- **What the task asks**:
Print a faithful copy of the data below, word for word, with the pictures left out.

# # # # #

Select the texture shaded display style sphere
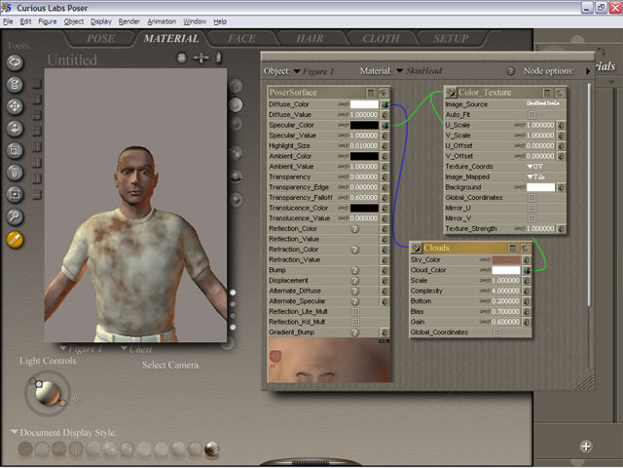623x468 pixels. 211,449
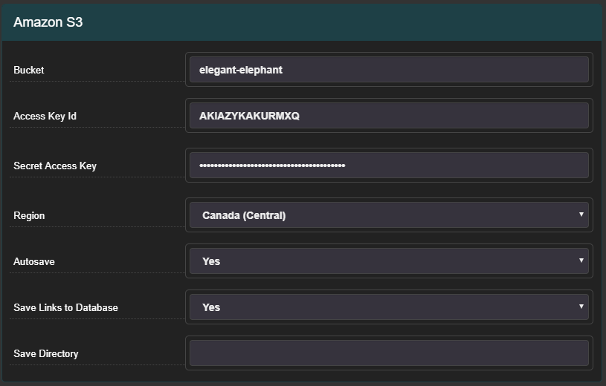
Task: Open the Autosave dropdown
Action: pos(389,261)
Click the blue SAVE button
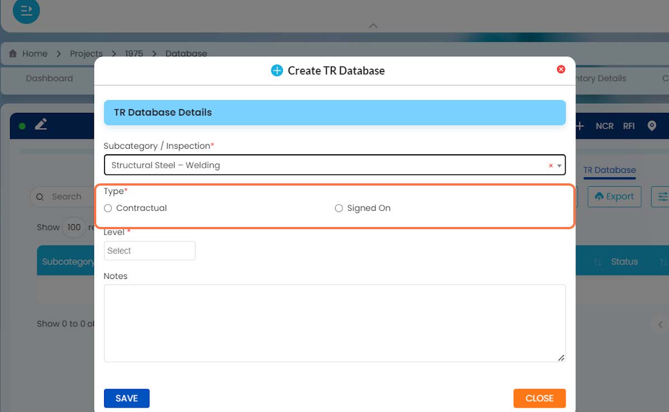The width and height of the screenshot is (669, 412). (127, 399)
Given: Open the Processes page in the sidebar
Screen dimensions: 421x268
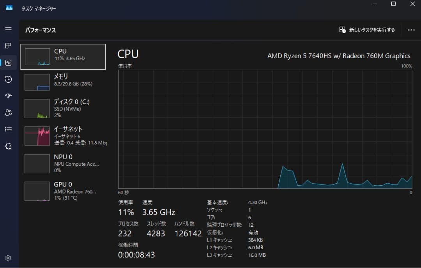Looking at the screenshot, I should coord(9,46).
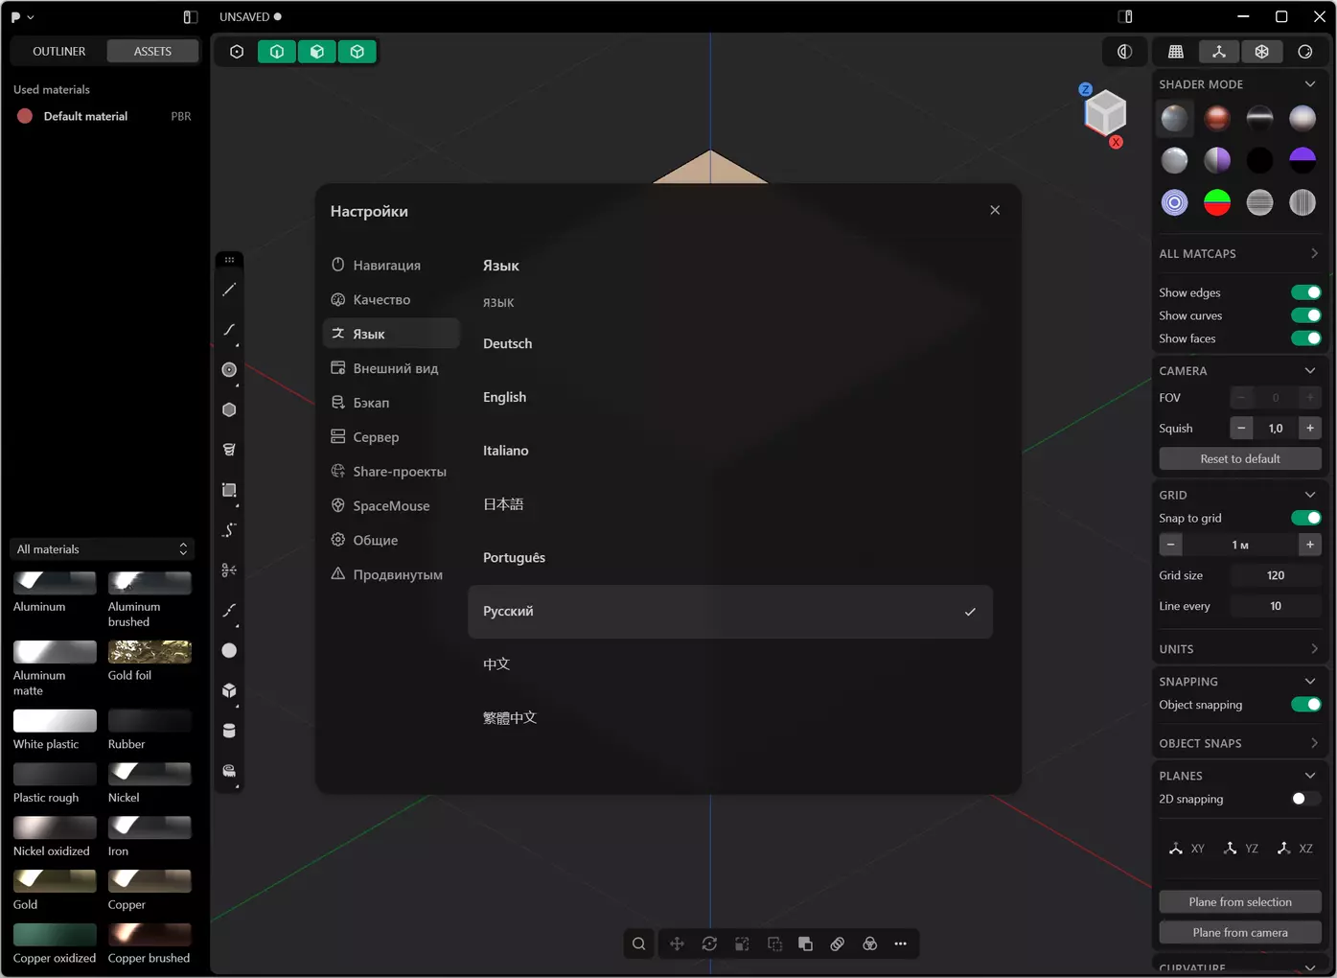1337x978 pixels.
Task: Disable the Show edges toggle
Action: pos(1306,292)
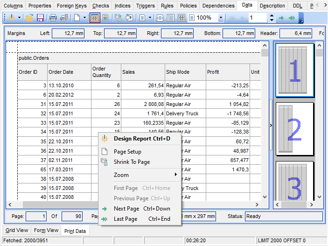Toggle the calculator-style icon beside margins button
Image resolution: width=328 pixels, height=246 pixels.
click(105, 18)
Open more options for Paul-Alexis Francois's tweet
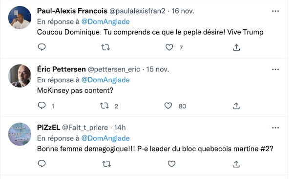 [275, 11]
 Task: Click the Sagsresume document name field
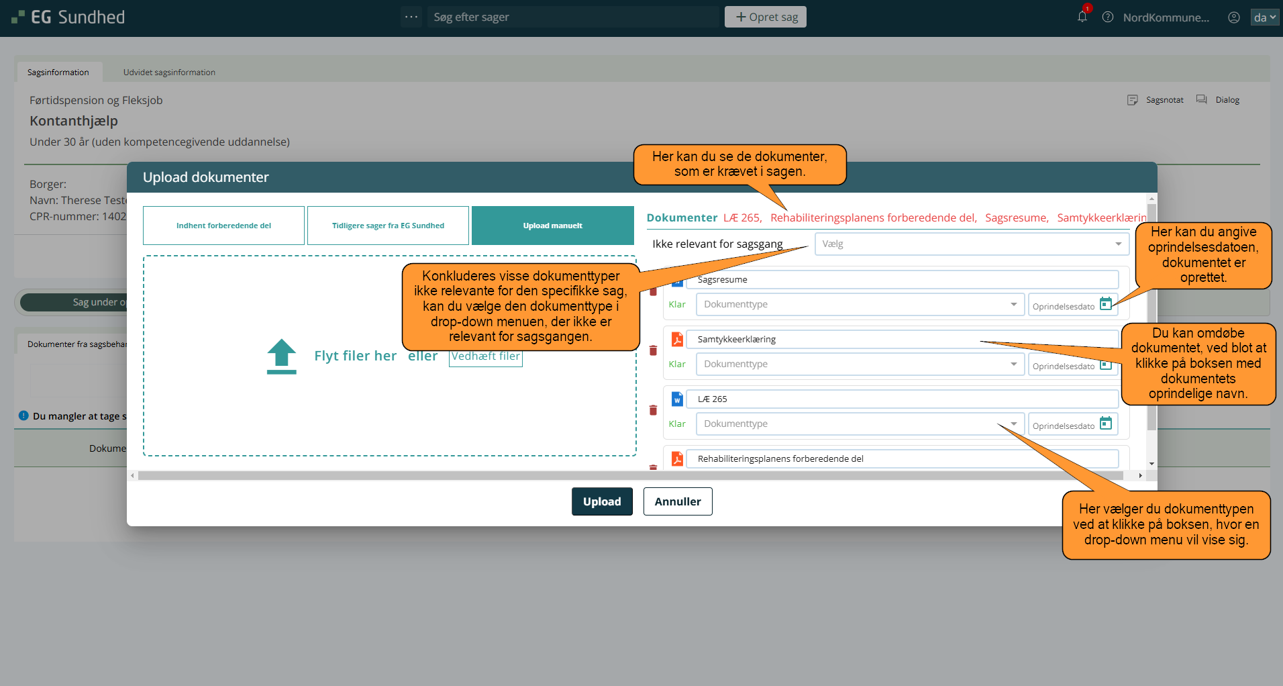click(x=902, y=280)
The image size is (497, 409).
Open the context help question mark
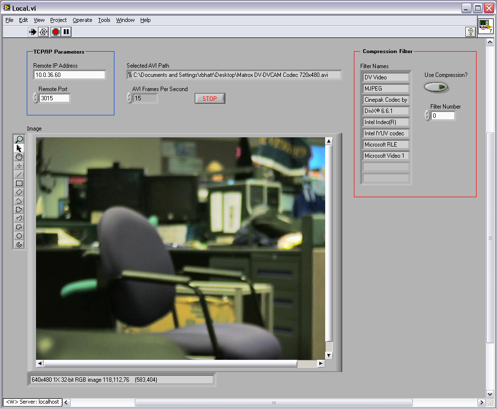click(470, 32)
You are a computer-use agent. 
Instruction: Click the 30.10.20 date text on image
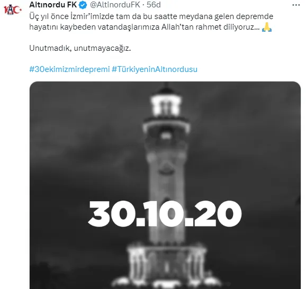(x=165, y=213)
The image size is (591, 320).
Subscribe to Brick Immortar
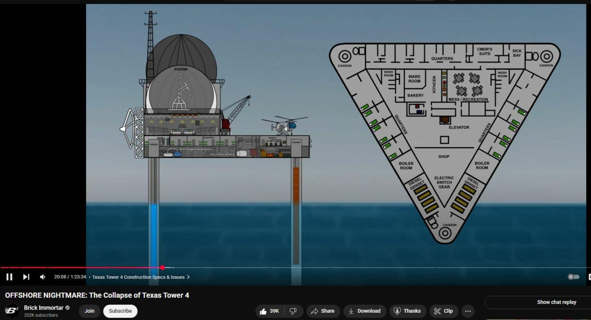pos(120,311)
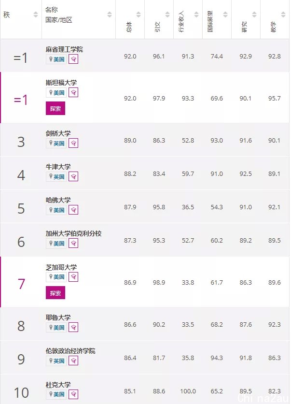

# # # # #

- **Result below**:
Select the texture shaded display style sphere
623x468 pixels. 211,449
Task: Open the Autosave dropdown
Action: pos(389,261)
Click the blue SAVE button
The width and height of the screenshot is (669, 412). (127, 399)
Given: Open the Processes page in the sidebar
Screen dimensions: 421x268
Looking at the screenshot, I should coord(9,46).
1337x978 pixels.
Task: Disable the Show edges toggle
Action: pos(1306,292)
Toggle the calculator-style icon beside margins button
Image resolution: width=328 pixels, height=246 pixels.
click(105, 18)
Open more options for Paul-Alexis Francois's tweet
 [275, 11]
 Task: Click the Sagsresume document name field
click(x=902, y=280)
The image size is (497, 409).
Open the context help question mark
click(470, 32)
You are a computer-use agent. 
Instruction: Click the 30.10.20 date text on image
(x=165, y=213)
The image size is (591, 320).
Subscribe to Brick Immortar
pos(120,311)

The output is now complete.